YOUR INSTRUCTIONS: Reproduce every line of the listing below word for word, from the first line to the last.

# START OF SOURCE MATERIAL

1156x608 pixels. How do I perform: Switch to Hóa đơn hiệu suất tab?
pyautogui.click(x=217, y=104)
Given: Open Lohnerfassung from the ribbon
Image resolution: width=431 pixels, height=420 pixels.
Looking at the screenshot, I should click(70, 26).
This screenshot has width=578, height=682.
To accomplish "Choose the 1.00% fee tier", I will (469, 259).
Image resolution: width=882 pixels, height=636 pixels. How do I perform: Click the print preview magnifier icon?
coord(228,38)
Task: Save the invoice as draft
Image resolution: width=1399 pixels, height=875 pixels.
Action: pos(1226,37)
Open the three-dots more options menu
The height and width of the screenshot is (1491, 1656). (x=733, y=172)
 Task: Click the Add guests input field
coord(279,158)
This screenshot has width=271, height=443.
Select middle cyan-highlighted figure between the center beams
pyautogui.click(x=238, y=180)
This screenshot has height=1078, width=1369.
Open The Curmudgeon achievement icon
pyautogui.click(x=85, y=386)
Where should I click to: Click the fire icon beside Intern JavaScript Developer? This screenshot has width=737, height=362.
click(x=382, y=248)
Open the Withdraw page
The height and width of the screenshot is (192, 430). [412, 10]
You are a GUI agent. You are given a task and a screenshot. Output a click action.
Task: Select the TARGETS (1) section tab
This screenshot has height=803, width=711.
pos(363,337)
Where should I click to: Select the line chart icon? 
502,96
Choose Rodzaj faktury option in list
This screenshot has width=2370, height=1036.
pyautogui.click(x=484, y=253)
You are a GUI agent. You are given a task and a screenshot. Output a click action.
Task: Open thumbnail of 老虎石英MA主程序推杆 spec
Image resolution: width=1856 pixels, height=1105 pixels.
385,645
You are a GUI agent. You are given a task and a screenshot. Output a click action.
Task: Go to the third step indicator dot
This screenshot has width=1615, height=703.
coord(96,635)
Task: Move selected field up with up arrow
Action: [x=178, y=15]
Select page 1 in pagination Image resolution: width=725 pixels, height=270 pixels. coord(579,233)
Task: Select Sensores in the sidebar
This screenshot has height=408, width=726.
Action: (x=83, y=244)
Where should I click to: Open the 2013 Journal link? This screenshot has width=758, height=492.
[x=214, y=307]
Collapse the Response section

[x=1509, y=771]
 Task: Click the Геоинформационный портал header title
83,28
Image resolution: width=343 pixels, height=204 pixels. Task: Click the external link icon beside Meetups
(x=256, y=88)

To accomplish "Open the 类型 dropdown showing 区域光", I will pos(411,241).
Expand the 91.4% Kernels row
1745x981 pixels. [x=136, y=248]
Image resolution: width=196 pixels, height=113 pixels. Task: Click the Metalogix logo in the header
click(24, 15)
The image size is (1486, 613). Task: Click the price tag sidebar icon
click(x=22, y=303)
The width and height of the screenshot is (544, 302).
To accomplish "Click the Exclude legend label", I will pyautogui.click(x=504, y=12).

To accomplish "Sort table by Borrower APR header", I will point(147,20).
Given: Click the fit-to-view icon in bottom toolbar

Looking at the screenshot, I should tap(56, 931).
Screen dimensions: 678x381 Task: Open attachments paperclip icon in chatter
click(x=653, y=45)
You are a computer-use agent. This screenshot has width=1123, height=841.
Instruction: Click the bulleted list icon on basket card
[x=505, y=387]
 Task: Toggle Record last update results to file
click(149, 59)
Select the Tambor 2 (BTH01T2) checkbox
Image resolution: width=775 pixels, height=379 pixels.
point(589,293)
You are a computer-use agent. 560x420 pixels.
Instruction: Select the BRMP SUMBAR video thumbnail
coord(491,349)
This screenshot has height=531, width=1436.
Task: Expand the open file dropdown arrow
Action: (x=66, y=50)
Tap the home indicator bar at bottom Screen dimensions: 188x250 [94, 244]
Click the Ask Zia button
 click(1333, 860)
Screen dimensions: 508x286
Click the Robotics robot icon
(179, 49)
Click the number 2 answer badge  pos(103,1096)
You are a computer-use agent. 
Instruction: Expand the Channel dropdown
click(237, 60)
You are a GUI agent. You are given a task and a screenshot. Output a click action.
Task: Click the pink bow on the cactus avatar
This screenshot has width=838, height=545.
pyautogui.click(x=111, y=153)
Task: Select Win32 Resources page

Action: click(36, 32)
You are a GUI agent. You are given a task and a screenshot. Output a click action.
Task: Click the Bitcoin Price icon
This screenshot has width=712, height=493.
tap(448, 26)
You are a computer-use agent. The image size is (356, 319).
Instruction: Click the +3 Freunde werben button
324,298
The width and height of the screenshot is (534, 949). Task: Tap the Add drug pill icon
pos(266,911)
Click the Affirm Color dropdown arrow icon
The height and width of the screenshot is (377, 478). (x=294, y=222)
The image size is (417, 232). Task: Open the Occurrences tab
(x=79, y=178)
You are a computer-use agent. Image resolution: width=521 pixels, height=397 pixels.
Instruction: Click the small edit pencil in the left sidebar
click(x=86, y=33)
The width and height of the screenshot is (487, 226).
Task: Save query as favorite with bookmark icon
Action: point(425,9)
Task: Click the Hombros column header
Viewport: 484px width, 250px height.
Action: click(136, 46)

# END OF SOURCE MATERIAL

COMPLETE OUTPUT:
1156x608 pixels. How do I perform: Switch to Hóa đơn hiệu suất tab?
pyautogui.click(x=217, y=104)
Given: Open Lohnerfassung from the ribbon
Image resolution: width=431 pixels, height=420 pixels.
Looking at the screenshot, I should click(70, 26).
This screenshot has width=578, height=682.
To accomplish "Choose the 1.00% fee tier", I will (469, 259).
Image resolution: width=882 pixels, height=636 pixels. How do I perform: Click the print preview magnifier icon?
coord(228,38)
Task: Save the invoice as draft
Image resolution: width=1399 pixels, height=875 pixels.
Action: pos(1226,37)
Open the three-dots more options menu
The height and width of the screenshot is (1491, 1656). (x=733, y=172)
 Task: Click the Add guests input field
coord(279,158)
This screenshot has width=271, height=443.
Select middle cyan-highlighted figure between the center beams
pyautogui.click(x=238, y=180)
This screenshot has height=1078, width=1369.
Open The Curmudgeon achievement icon
pyautogui.click(x=85, y=386)
Where should I click to: Click the fire icon beside Intern JavaScript Developer? This screenshot has width=737, height=362.
click(x=382, y=248)
Open the Withdraw page
The height and width of the screenshot is (192, 430). [412, 10]
You are a GUI agent. You are given a task and a screenshot. Output a click action.
Task: Select the TARGETS (1) section tab
This screenshot has height=803, width=711.
pos(363,337)
Where should I click to: Select the line chart icon? 
502,96
Choose Rodzaj faktury option in list
This screenshot has width=2370, height=1036.
pyautogui.click(x=484, y=253)
You are a GUI agent. You are given a task and a screenshot. Output a click action.
Task: Open thumbnail of 老虎石英MA主程序推杆 spec
Image resolution: width=1856 pixels, height=1105 pixels.
385,645
You are a GUI agent. You are given a task and a screenshot. Output a click action.
Task: Go to the third step indicator dot
This screenshot has width=1615, height=703.
coord(96,635)
Task: Move selected field up with up arrow
Action: [x=178, y=15]
Select page 1 in pagination Image resolution: width=725 pixels, height=270 pixels. coord(579,233)
Task: Select Sensores in the sidebar
This screenshot has height=408, width=726.
Action: (x=83, y=244)
Where should I click to: Open the 2013 Journal link? This screenshot has width=758, height=492.
[x=214, y=307]
Collapse the Response section

[x=1509, y=771]
 Task: Click the Геоинформационный портал header title
83,28
Image resolution: width=343 pixels, height=204 pixels. Task: Click the external link icon beside Meetups
(x=256, y=88)

To accomplish "Open the 类型 dropdown showing 区域光", I will pos(411,241).
Expand the 91.4% Kernels row
1745x981 pixels. [x=136, y=248]
Image resolution: width=196 pixels, height=113 pixels. Task: Click the Metalogix logo in the header
click(24, 15)
The image size is (1486, 613). Task: Click the price tag sidebar icon
click(x=22, y=303)
The width and height of the screenshot is (544, 302).
To accomplish "Click the Exclude legend label", I will pyautogui.click(x=504, y=12).

To accomplish "Sort table by Borrower APR header", I will point(147,20).
Given: Click the fit-to-view icon in bottom toolbar

Looking at the screenshot, I should tap(56, 931).
Screen dimensions: 678x381 Task: Open attachments paperclip icon in chatter
click(x=653, y=45)
You are a computer-use agent. This screenshot has width=1123, height=841.
Instruction: Click the bulleted list icon on basket card
[x=505, y=387]
 Task: Toggle Record last update results to file
click(149, 59)
Select the Tambor 2 (BTH01T2) checkbox
Image resolution: width=775 pixels, height=379 pixels.
point(589,293)
You are a computer-use agent. 560x420 pixels.
Instruction: Select the BRMP SUMBAR video thumbnail
coord(491,349)
This screenshot has height=531, width=1436.
Task: Expand the open file dropdown arrow
Action: (x=66, y=50)
Tap the home indicator bar at bottom Screen dimensions: 188x250 [94, 244]
Click the Ask Zia button
 click(1333, 860)
Screen dimensions: 508x286
Click the Robotics robot icon
(179, 49)
Click the number 2 answer badge  pos(103,1096)
You are a computer-use agent. 
Instruction: Expand the Channel dropdown
click(237, 60)
You are a GUI agent. You are given a task and a screenshot. Output a click action.
Task: Click the pink bow on the cactus avatar
This screenshot has width=838, height=545.
pyautogui.click(x=111, y=153)
Task: Select Win32 Resources page

Action: click(36, 32)
You are a GUI agent. You are given a task and a screenshot. Output a click action.
Task: Click the Bitcoin Price icon
This screenshot has width=712, height=493.
tap(448, 26)
You are a computer-use agent. The image size is (356, 319).
Instruction: Click the +3 Freunde werben button
324,298
The width and height of the screenshot is (534, 949). Task: Tap the Add drug pill icon
pos(266,911)
Click the Affirm Color dropdown arrow icon
The height and width of the screenshot is (377, 478). (x=294, y=222)
The image size is (417, 232). Task: Open the Occurrences tab
(x=79, y=178)
You are a computer-use agent. Image resolution: width=521 pixels, height=397 pixels.
Instruction: Click the small edit pencil in the left sidebar
click(x=86, y=33)
The width and height of the screenshot is (487, 226).
Task: Save query as favorite with bookmark icon
Action: point(425,9)
Task: Click the Hombros column header
Viewport: 484px width, 250px height.
Action: click(136, 46)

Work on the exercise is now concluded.